- Opening Delimiter -
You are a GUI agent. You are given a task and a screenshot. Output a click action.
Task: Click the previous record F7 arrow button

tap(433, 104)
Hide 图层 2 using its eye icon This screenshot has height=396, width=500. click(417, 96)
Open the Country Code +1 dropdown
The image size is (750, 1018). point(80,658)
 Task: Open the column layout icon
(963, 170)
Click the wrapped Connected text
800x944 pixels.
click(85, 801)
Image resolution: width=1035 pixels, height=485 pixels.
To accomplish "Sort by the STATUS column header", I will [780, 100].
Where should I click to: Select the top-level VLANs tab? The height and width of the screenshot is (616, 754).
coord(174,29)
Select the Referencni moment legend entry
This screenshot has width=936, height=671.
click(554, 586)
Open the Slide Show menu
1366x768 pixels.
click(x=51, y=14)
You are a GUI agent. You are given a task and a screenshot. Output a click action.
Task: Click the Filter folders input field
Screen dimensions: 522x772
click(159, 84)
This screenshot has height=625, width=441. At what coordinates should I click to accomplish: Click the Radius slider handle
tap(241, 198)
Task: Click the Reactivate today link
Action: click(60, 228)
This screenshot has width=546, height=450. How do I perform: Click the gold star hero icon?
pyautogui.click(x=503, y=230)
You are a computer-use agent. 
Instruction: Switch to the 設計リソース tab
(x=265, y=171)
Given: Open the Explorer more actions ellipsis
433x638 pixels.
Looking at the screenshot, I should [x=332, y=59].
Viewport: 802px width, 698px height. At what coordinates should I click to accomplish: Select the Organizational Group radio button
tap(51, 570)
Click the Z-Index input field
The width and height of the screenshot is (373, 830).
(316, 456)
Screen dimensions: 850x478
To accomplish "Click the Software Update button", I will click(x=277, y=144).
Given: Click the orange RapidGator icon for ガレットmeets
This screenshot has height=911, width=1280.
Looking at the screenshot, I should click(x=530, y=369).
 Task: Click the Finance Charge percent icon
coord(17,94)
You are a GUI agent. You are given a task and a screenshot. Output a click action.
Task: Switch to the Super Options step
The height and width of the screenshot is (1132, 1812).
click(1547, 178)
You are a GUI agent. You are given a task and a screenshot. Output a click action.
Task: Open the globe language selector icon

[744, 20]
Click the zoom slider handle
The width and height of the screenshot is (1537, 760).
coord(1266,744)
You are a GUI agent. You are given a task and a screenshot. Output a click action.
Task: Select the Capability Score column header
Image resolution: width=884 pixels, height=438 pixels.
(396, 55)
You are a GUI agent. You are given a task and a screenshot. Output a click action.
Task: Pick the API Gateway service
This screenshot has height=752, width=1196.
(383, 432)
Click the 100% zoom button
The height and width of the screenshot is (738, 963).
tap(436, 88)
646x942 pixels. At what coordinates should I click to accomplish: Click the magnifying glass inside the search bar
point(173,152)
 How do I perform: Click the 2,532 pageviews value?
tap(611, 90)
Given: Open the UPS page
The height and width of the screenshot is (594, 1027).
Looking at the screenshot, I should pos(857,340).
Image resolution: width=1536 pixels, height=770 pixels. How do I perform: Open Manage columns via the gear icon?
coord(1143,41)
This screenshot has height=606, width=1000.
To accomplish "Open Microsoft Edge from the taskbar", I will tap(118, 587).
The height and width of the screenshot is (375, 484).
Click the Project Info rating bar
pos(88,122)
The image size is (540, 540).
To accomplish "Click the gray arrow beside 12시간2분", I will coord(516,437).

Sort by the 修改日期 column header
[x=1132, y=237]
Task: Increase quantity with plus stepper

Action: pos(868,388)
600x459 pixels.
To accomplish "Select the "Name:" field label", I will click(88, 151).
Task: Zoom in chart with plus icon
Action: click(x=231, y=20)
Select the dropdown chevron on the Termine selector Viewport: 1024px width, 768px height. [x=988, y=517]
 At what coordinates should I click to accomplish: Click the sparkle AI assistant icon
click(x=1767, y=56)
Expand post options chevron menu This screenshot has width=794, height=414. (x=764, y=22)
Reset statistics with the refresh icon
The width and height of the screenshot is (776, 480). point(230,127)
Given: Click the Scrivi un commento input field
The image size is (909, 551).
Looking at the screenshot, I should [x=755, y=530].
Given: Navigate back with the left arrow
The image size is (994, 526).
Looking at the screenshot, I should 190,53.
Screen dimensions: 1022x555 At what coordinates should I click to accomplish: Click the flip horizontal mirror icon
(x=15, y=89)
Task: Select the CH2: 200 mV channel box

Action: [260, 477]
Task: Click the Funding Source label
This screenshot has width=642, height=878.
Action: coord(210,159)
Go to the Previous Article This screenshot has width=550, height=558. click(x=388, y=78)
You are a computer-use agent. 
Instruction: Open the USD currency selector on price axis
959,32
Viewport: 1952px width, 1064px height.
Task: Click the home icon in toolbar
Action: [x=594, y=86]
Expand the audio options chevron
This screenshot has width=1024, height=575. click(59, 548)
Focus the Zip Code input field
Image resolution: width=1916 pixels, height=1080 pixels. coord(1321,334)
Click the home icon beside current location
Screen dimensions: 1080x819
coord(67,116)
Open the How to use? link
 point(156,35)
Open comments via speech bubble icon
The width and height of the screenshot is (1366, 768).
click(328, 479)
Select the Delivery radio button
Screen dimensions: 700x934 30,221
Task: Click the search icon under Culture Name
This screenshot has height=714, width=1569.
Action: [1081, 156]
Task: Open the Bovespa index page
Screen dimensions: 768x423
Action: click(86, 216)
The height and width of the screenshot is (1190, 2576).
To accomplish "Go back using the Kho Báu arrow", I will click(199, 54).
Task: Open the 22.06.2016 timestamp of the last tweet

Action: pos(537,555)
- Closing Delimiter -
The task >> Repeat the records above exactly as they appear.

Answer space >>
You are a GUI agent. You are given a task and a screenshot. Output a click action.
Task: Click the previous record F7 arrow button

tap(433, 104)
Hide 图层 2 using its eye icon This screenshot has height=396, width=500. click(417, 96)
Open the Country Code +1 dropdown
The image size is (750, 1018). point(80,658)
 Task: Open the column layout icon
(963, 170)
Click the wrapped Connected text
800x944 pixels.
click(85, 801)
Image resolution: width=1035 pixels, height=485 pixels.
To accomplish "Sort by the STATUS column header", I will [780, 100].
Where should I click to: Select the top-level VLANs tab? The height and width of the screenshot is (616, 754).
coord(174,29)
Select the Referencni moment legend entry
This screenshot has width=936, height=671.
click(554, 586)
Open the Slide Show menu
1366x768 pixels.
click(x=51, y=14)
You are a GUI agent. You are given a task and a screenshot. Output a click action.
Task: Click the Filter folders input field
Screen dimensions: 522x772
click(159, 84)
This screenshot has height=625, width=441. At what coordinates should I click to accomplish: Click the Radius slider handle
tap(241, 198)
Task: Click the Reactivate today link
Action: click(60, 228)
This screenshot has width=546, height=450. How do I perform: Click the gold star hero icon?
pyautogui.click(x=503, y=230)
You are a computer-use agent. 
Instruction: Switch to the 設計リソース tab
(x=265, y=171)
Given: Open the Explorer more actions ellipsis
433x638 pixels.
Looking at the screenshot, I should [x=332, y=59].
Viewport: 802px width, 698px height. At what coordinates should I click to accomplish: Select the Organizational Group radio button
tap(51, 570)
Click the Z-Index input field
The width and height of the screenshot is (373, 830).
(316, 456)
Screen dimensions: 850x478
To accomplish "Click the Software Update button", I will click(x=277, y=144).
Given: Click the orange RapidGator icon for ガレットmeets
This screenshot has height=911, width=1280.
Looking at the screenshot, I should click(x=530, y=369).
 Task: Click the Finance Charge percent icon
coord(17,94)
You are a GUI agent. You are given a task and a screenshot. Output a click action.
Task: Switch to the Super Options step
The height and width of the screenshot is (1132, 1812).
click(1547, 178)
You are a GUI agent. You are given a task and a screenshot. Output a click action.
Task: Open the globe language selector icon

[744, 20]
Click the zoom slider handle
The width and height of the screenshot is (1537, 760).
coord(1266,744)
You are a GUI agent. You are given a task and a screenshot. Output a click action.
Task: Select the Capability Score column header
Image resolution: width=884 pixels, height=438 pixels.
(396, 55)
You are a GUI agent. You are given a task and a screenshot. Output a click action.
Task: Pick the API Gateway service
This screenshot has height=752, width=1196.
(383, 432)
Click the 100% zoom button
The height and width of the screenshot is (738, 963).
tap(436, 88)
646x942 pixels. At what coordinates should I click to accomplish: Click the magnifying glass inside the search bar
point(173,152)
 How do I perform: Click the 2,532 pageviews value?
tap(611, 90)
Given: Open the UPS page
The height and width of the screenshot is (594, 1027).
Looking at the screenshot, I should pos(857,340).
Image resolution: width=1536 pixels, height=770 pixels. How do I perform: Open Manage columns via the gear icon?
coord(1143,41)
This screenshot has height=606, width=1000.
To accomplish "Open Microsoft Edge from the taskbar", I will tap(118, 587).
The height and width of the screenshot is (375, 484).
Click the Project Info rating bar
pos(88,122)
The image size is (540, 540).
To accomplish "Click the gray arrow beside 12시간2분", I will coord(516,437).

Sort by the 修改日期 column header
[x=1132, y=237]
Task: Increase quantity with plus stepper

Action: pos(868,388)
600x459 pixels.
To accomplish "Select the "Name:" field label", I will click(88, 151).
Task: Zoom in chart with plus icon
Action: click(x=231, y=20)
Select the dropdown chevron on the Termine selector Viewport: 1024px width, 768px height. [x=988, y=517]
 At what coordinates should I click to accomplish: Click the sparkle AI assistant icon
click(x=1767, y=56)
Expand post options chevron menu This screenshot has width=794, height=414. (x=764, y=22)
Reset statistics with the refresh icon
The width and height of the screenshot is (776, 480). point(230,127)
Given: Click the Scrivi un commento input field
The image size is (909, 551).
Looking at the screenshot, I should [x=755, y=530].
Given: Navigate back with the left arrow
The image size is (994, 526).
Looking at the screenshot, I should 190,53.
Screen dimensions: 1022x555 At what coordinates should I click to accomplish: Click the flip horizontal mirror icon
(x=15, y=89)
Task: Select the CH2: 200 mV channel box

Action: [260, 477]
Task: Click the Funding Source label
This screenshot has width=642, height=878.
Action: coord(210,159)
Go to the Previous Article This screenshot has width=550, height=558. click(x=388, y=78)
You are a computer-use agent. 
Instruction: Open the USD currency selector on price axis
959,32
Viewport: 1952px width, 1064px height.
Task: Click the home icon in toolbar
Action: [x=594, y=86]
Expand the audio options chevron
This screenshot has width=1024, height=575. click(59, 548)
Focus the Zip Code input field
Image resolution: width=1916 pixels, height=1080 pixels. coord(1321,334)
Click the home icon beside current location
Screen dimensions: 1080x819
coord(67,116)
Open the How to use? link
 point(156,35)
Open comments via speech bubble icon
The width and height of the screenshot is (1366, 768).
click(328, 479)
Select the Delivery radio button
Screen dimensions: 700x934 30,221
Task: Click the search icon under Culture Name
This screenshot has height=714, width=1569.
Action: [1081, 156]
Task: Open the Bovespa index page
Screen dimensions: 768x423
Action: click(86, 216)
The height and width of the screenshot is (1190, 2576).
To accomplish "Go back using the Kho Báu arrow", I will click(199, 54).
Task: Open the 22.06.2016 timestamp of the last tweet

Action: pos(537,555)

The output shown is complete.